5237 sayılı TCK madde 241 ile düzenlenen tefecilik suçu; “Kazanç elde etmek amacıyla başkasına ödünç para veren kişi, iki yıldan beş yıla kadar hapis ve beşbin güne kadar adlî para cezası ile cezalandırılır.” şeklindedir.
Suçla korunan hukuki değer, hukuka aykırı çeşitli davranışlarla ekonominin doğal dinamiklerinin ve bunların başında gelen serbest rekabet mekanizmasının işleyişinin bozulmasının engellenmek istenmesidir.
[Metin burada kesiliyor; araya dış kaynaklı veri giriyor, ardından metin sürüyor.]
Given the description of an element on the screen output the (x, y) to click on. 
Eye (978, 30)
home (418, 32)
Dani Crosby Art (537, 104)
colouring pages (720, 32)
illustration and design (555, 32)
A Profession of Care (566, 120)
Maddede suçun unsuru olarak yer alan eylem ise “Kazanç elde etmek amacıyla başkasına ödünç para vermek”tir. Ancak gerek maddedeki tanım gerekse “ödünç para verme”nin sözlük anlamı tefecilik suçunun oluşumuna vücut vermeye elverişli değildir. Zira burada cezalandırılmak istenen eylem “salt ödünç para verme” değil, “tefecilik yapmak”tır. Buna göre suçun oluşumu için aranması gereken unsurlar; kazanç elde etmek, belli bir vadeye bağlı olarak fahiş (piyasa koşullarına uygun olmayan) oranda faiz uygulamak ve bunun sistematik bir şekilde borç vermekten ibaret olması gerekir.
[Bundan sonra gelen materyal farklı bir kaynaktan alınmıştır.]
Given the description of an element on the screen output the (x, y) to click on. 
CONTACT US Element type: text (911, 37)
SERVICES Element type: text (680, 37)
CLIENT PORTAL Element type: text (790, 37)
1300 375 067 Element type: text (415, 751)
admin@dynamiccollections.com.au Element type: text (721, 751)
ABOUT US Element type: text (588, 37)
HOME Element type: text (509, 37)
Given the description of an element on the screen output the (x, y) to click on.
Tefecilik suçunun manevi unsuru ise suçun oluşması için eylemin “Kazanç elde etmek amacıyla” işlenmesi zorunluluğu olarak tanımlanabilir. Dolayısıyla bu amacın bulunmadığı ödünç para verme eyleminin tefecilik suçunu oluşturmadığı söylenebilir. Bir diğer ifadeyle bu suç ancak suçun kanuni tanımındaki eylemlerin kasten işlenmesi suretiyle oluşabilir.
Yargıtay uygulamasında ise;tefeciliğin süreklilik arz etmesi gerektiğine, sistemli bir şekilde işlenip işlenmediğinin ve meslek haline getirilip getirilmediğinin tespit edilmesi gerekliliğine değinen kararlar bulunmaktadır (“…Tefecilik suçunun oluşabilmesi için birden fazla kişiye sistemli ve sürekli bir biçimde faiz karşılığı ödünç para verilmesi gerekmekte olup, sanığın birçok kişiye faiz karşılığı ödünç para vererek çıkar sağlayıp sağlamadığı ve bu işi meslek haline getirip getirmediğinin tespiti…”; Yargıtay 7. Ceza Dairesi 2007/9329 E 2010/6025 K).
Esasen Yargıtay’ın yaklaşımı, unsurlarla birlikte özellikle kazanç sağlama özel amacının ortaya çıkarılması adına bazı araştırmaların yapılması yönündedir. Bu açıdan karar arşivi irdelendiğinde öne çıkan kriterler;
*Para transferlerinin ne şekilde yapıldığı,
*Varsa failin alacaklı olduğu başka icra takip dosyalarının tespitiyle takip borçlularının tanık sıfatıyla dinlenilmesi,
*Gerektiği takdirde ilgili vergi dairesine yazı yazılarak fail hakkında bu konuda vergi inceleme raporu aldırılması,
*Failin tefecilik yaptığı iddiasıyla yargılandığı başka kamu davaları bulunduğunun araştırılması, derdest ise birleştirilmesi türünden araştırmalarla sonuca gidilmesi istenilmektedir (Yargıtay 5. Ceza Dairesi 05.06.2018 tarih, 2014/11110 E 2018/4245 K).
Özetle siz siz olun, kısa yoldan kar elde edeceğim diye başınızı ağrıtacak yollara tenezzül etmeyin.
*Yazımız genel bilgillendirmeye yöneliktir. Ceza sorumluluğu birçok ayrıntıyı içerdiğinden konusunda uzman kişilerden yardım alınması hak kaybı yaşanmaması adına son derece önemlidir.